What does zero-rated mean?
Goods taxed at a VAT rate of nothing — which is not the same as being exempt, and the difference matters to businesses.
Zero-rated goods carry VAT at a rate of nothing. That sounds identical to being outside the tax altogether, but it isn’t: a zero-rated sale is still inside the VAT system, and that single fact is what separates it from exemption. The rate happens to be set at zero, rather than the transaction being excused from VAT rules entirely.

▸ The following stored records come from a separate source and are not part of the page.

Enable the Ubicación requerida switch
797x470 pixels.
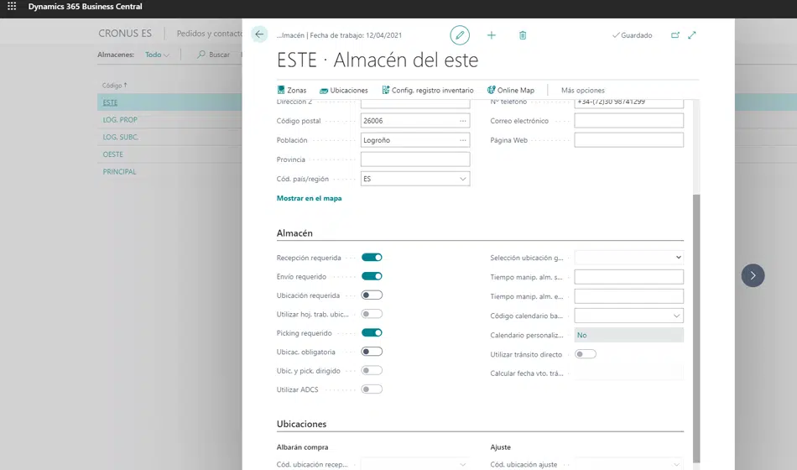(372, 295)
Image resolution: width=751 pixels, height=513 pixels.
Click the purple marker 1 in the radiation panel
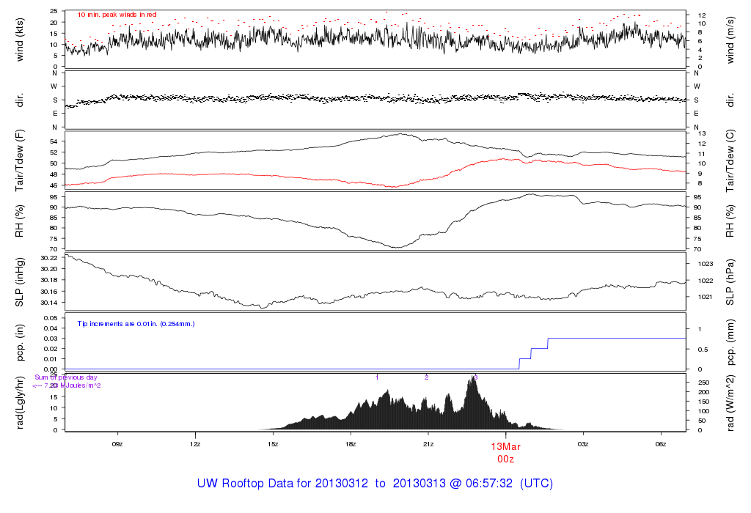pyautogui.click(x=377, y=377)
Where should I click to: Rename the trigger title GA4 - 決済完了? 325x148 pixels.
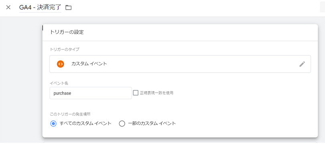click(40, 8)
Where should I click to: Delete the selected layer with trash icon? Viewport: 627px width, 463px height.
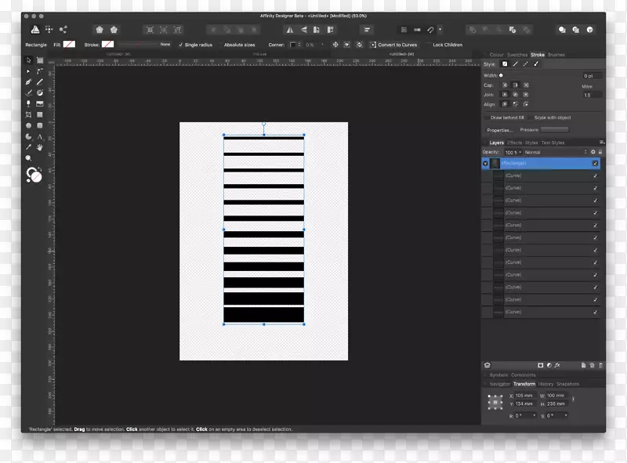coord(600,365)
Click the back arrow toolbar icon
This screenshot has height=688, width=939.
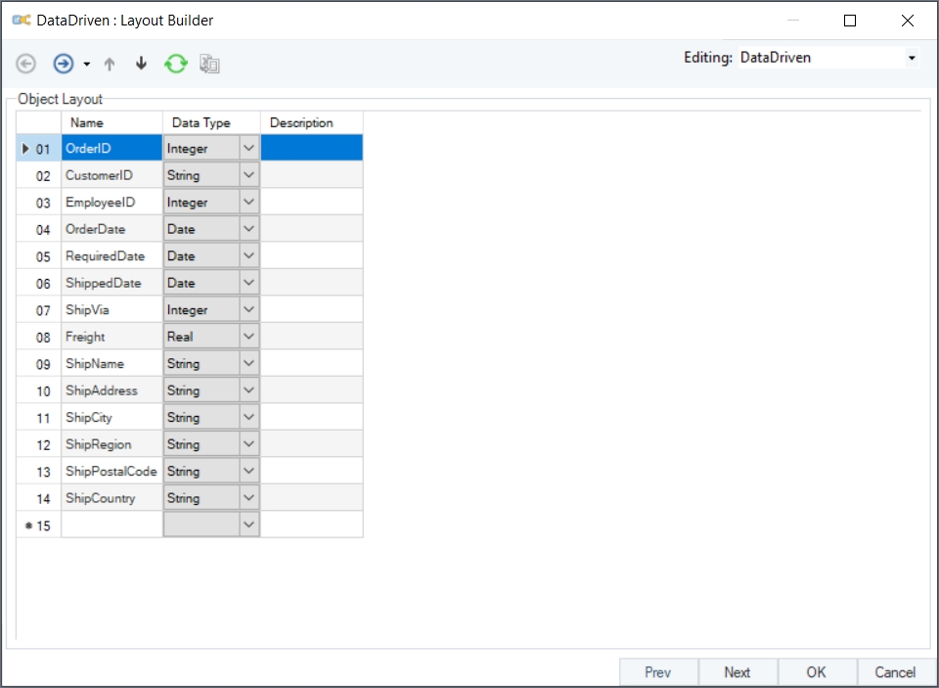(x=26, y=64)
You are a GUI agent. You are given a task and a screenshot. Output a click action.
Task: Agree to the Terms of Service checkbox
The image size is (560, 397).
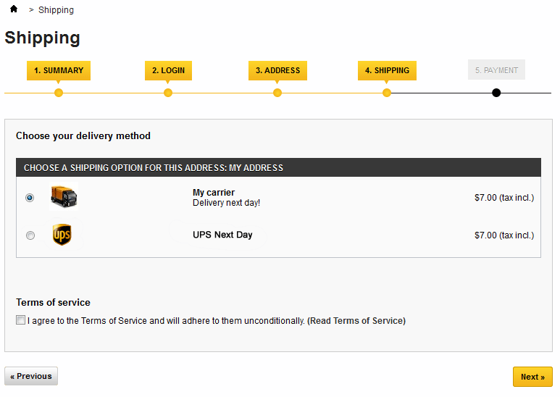(x=21, y=320)
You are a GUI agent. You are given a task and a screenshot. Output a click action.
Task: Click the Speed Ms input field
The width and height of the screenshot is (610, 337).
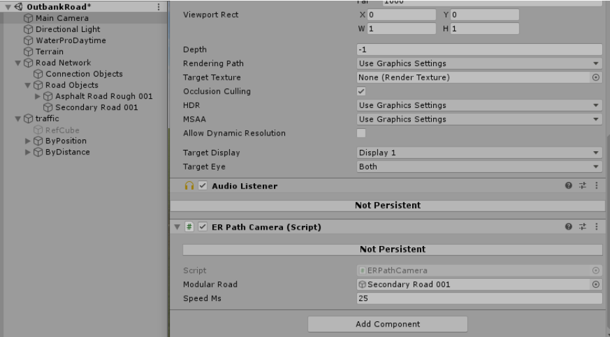pyautogui.click(x=478, y=298)
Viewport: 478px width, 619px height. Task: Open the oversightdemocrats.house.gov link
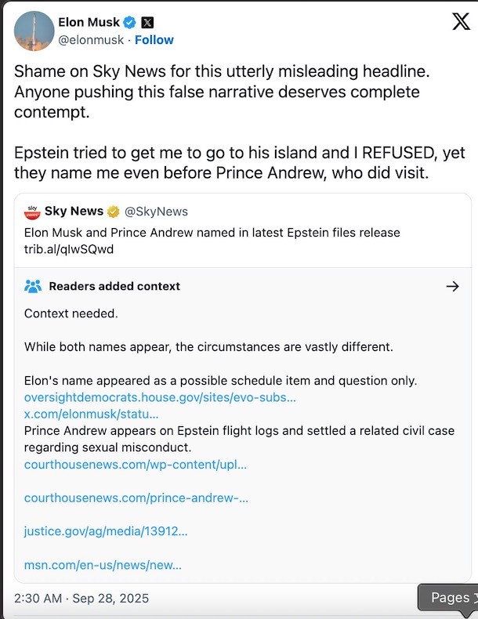pos(160,397)
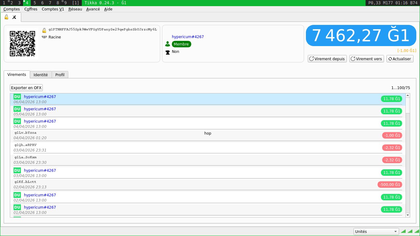
Task: Open the Comptes menu
Action: (x=12, y=9)
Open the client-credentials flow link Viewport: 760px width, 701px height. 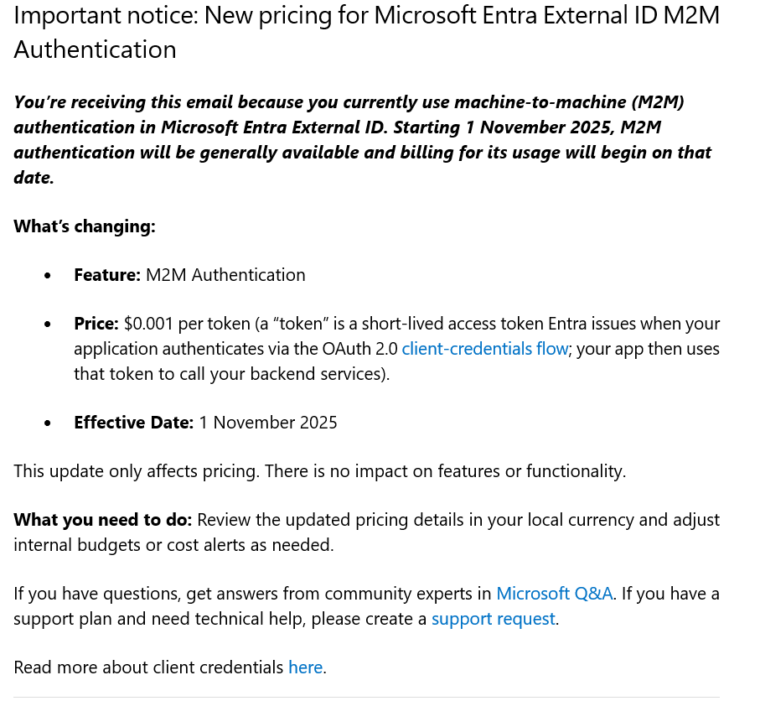[484, 349]
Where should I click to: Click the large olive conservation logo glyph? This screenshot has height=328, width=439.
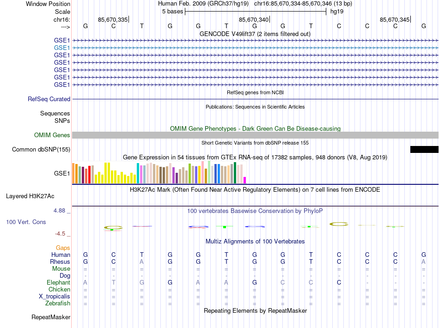tap(339, 224)
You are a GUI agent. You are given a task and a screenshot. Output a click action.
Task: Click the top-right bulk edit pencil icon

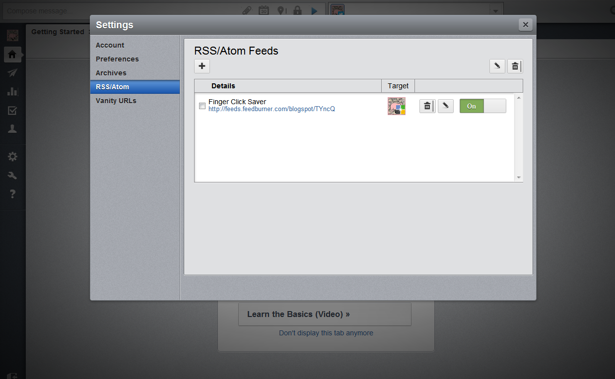click(497, 66)
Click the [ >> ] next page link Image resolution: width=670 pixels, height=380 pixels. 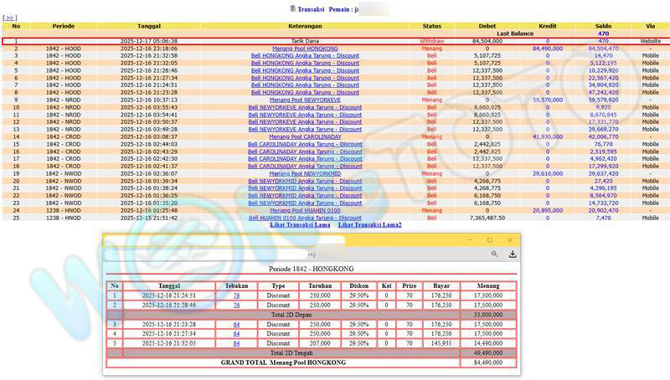pos(10,18)
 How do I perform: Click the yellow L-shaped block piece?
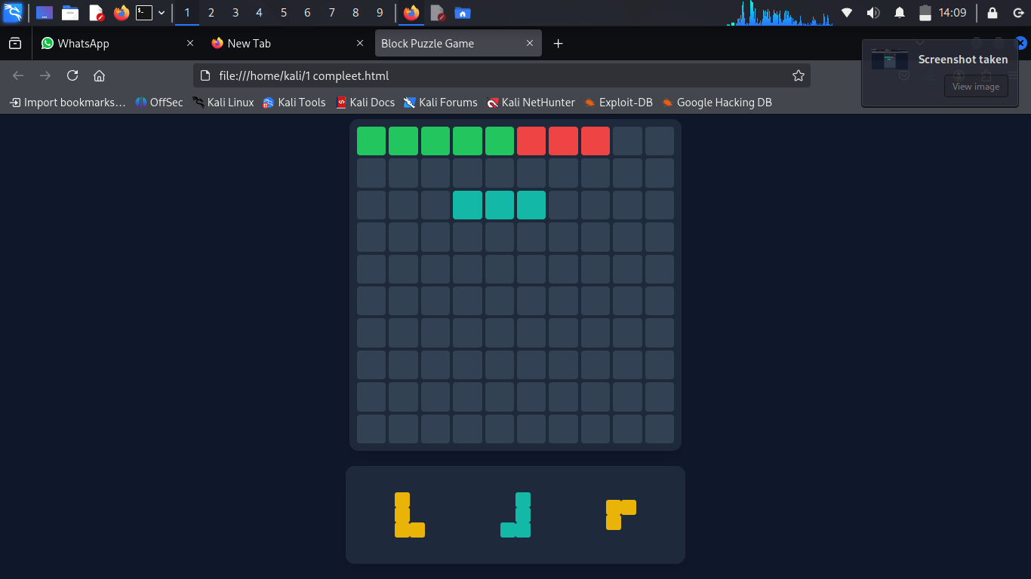click(x=403, y=516)
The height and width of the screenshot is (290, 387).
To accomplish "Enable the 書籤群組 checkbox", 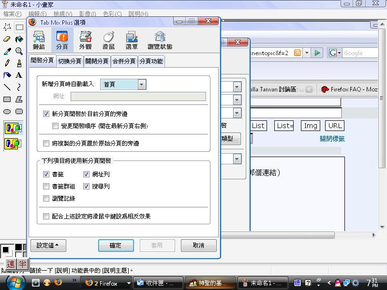I will 46,186.

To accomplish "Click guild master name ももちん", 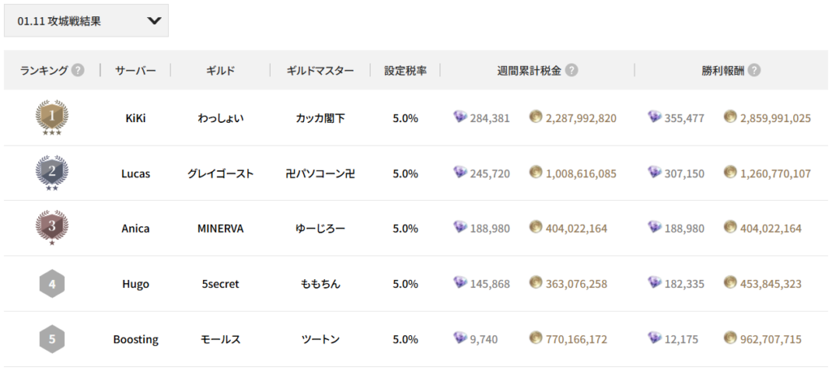I will click(x=320, y=284).
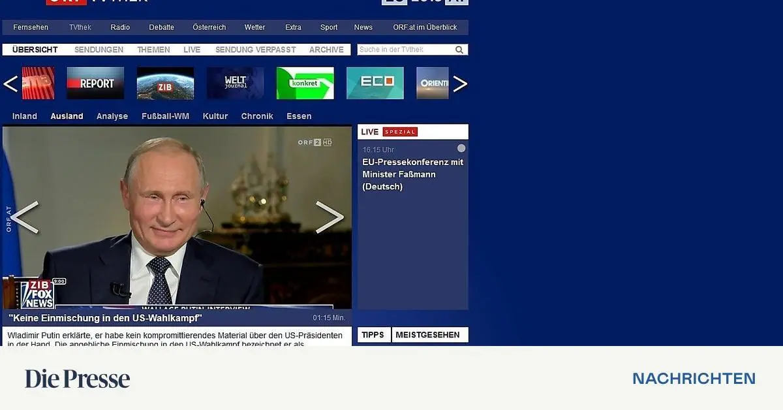Click the search magnifying glass icon

click(x=459, y=50)
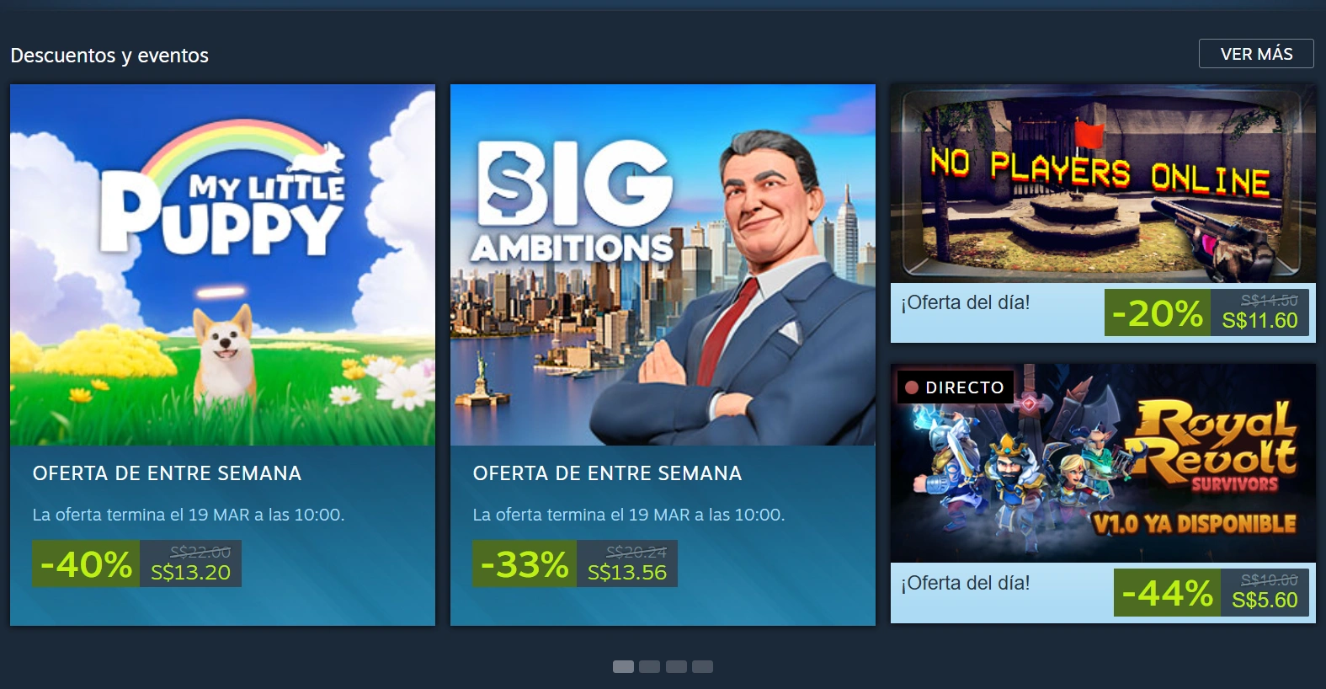Click the -44% discount badge

[x=1167, y=593]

Why the difference matters
The distinction shows up on the seller’s side, not the buyer’s. A business selling zero-rated goods charges its customers no VAT, but it can still reclaim the VAT it paid on its own costs — stock, equipment, services, anything bought to run the business. A business selling exempt goods also charges no VAT, but it loses the right to reclaim VAT on its costs too. That reclaim right is the whole distinction. Two sellers can both hand a customer a receipt with no VAT on it, yet sit on opposite sides of the system: one is inside VAT and recovering costs, the other is outside it and absorbing them.
This matters for pricing and margins. A seller who can reclaim input VAT effectively pays less for their supplies than one who cannot, even though neither charges the final customer anything extra.
Where to check
Whether a particular good or service counts as zero-rated or exempt is set by each country’s tax authority, and the two are classified separately. In Ireland, Revenue publishes the definitive VAT rates database. No category lists are given here — always check the current classification with the relevant authority before relying on it.
Questions people ask
What is the difference between zero-rated and exempt?
Zero-rated sales carry VAT at 0% but stay inside the VAT system, so the seller can still reclaim the VAT it paid on its own costs. Exempt sales sit outside the system entirely, so there is no VAT to charge and no reclaim on costs either. The distinction matters far more to the business making the sale than to the consumer paying it, and each country's tax authority sets out which goods and services fall into which category.